LAB: Memory analysis

  • In this lab, the student will perform live memory analysis of compromised machines and determine methods to identify the infection, they will review the strings from the process to classify what the process is being used for. The memory will be infected by rootkits and then memory images captured and analyzed to determine what happened by following a proven process and methodology.

Module 5: Proven Defense Measures

  • Success Stories - Modern filtering
  • Network segmentation and isolation
  • Internal honeypots, sinkholes and blackholes 

LAB: Modern Filtering and segmentation

  • In this lab, the student will learn the implementation to support the concepts of segmentation, isolation and security zones. The networks will be setup for sinkhole and blackhole routing. Simple honeypots will be configured to help identify any anomalous traffic that could represent an attack o Ingress o Egress o Deploying time-based access control.

LAB: Tactical Filtering

  • In this lab, the student will build a multi-segmented architecture and configure filtering and time-based access control to restrict the amount of the network segment attack surface thereby reducing the amount of risk to the network.

Module Six: Creating an External Attack Architecture

  • Establishing the layers
  • Configuring the perimeter devices
    • Router
    • Firewalls 

LAB: Configuring perimeter devices to support public services

  • In this lab, the student will configure the perimeter devices and firewalls to support an enterprise architecture and typical public services. The process of adding and implementing firewalls into a network architecture will be reviewed and practiced
  • Deploying Monitors o Intrusion Detection System (IDS) 
    • Intrusion Prevention System (IPS) 

LAB: IDS Signature Analysis and Customization

  • In this lab, the student will be introduced to the components of IDS signatures in Snort and Suricata, the concept of tuning the rules to match security zones will be explored. Students will write their own custom detection signatures for Suricata.
    • Load balancers 
    • Integrating web application firewalls 
    • Security Information and Event Management (SIEM)

LAB: SIEM

  • In this lab, the student will deploy the Security Onion tool, learn the components and event correlation capabilities of the tool to include configuration of:
    • SQUIL
    • SQERT
    • Kibana
    • Suricata

Module 7: Securing the Corporate Network and Reducing Attack Surface

  • Physical Security
  • Establishing Policy
  • Performing self-assessment
  • Selecting and applying controls
  • Monitoring 

LAB: Self Assessment

  • In this lab, the student will learn how to perform a vulnerability and risk assessment of the different network segments that they have to include the methods of mapping the attack surface and mitigating the risk of these services.

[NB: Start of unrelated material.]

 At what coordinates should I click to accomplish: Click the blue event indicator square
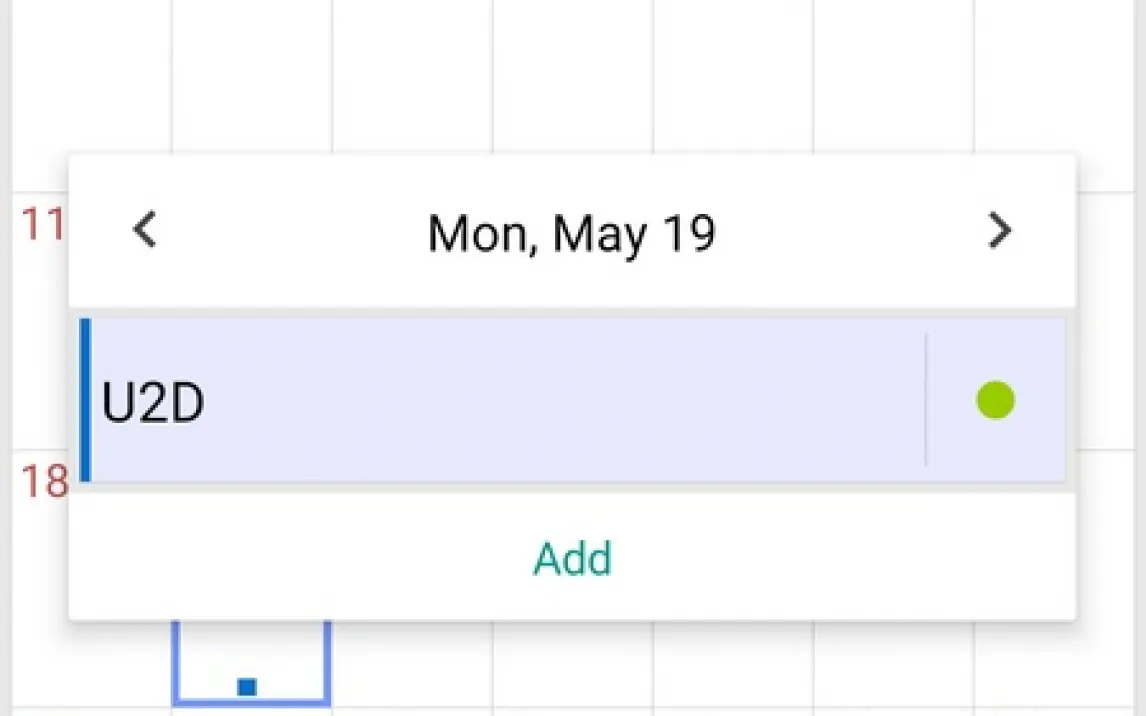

Module 8: Advanced Defensive Measures

  • Success Stories
  • Modern filtering
  • Network segmentation and isolation
  • Internal honeypots and blackholes
  • Server 2012, 2016 and 2019 enhancements
  • Linux apparmor
  • Internal honeypots 

LAB – Advanced Defense

  • In this lab, the student will create Windows Server machines and deploy advanced methods like IPsec isolation and other Windows Server security protections, the methods of mitigating the Pass the Hash attack vectors will be explored and then tested.

Module 9: Building a Complete Cyber Range and a Capture the Flag (CTF) Architecture

  • Creating the layered architecture
    • Segmenting the architecture
  • The multi-tiered CTF labyrinth
  • Integrating the decoys
    • Honeypots
    • Honeynets
    • Darknets
  • Attacking the completed range
  • Defending the completed range

LAB: Attackers and Defenders Challenge Wars

  • In this lab, the students will participate in a planning workshop where they will discuss the design of a network architecture, they will each build it then pair off and participate in different roles of Attacker and Defender and perform a series of Red and Blue team simulations at the end of the challenge, the teams will share their experiences from being the attacker and the defender.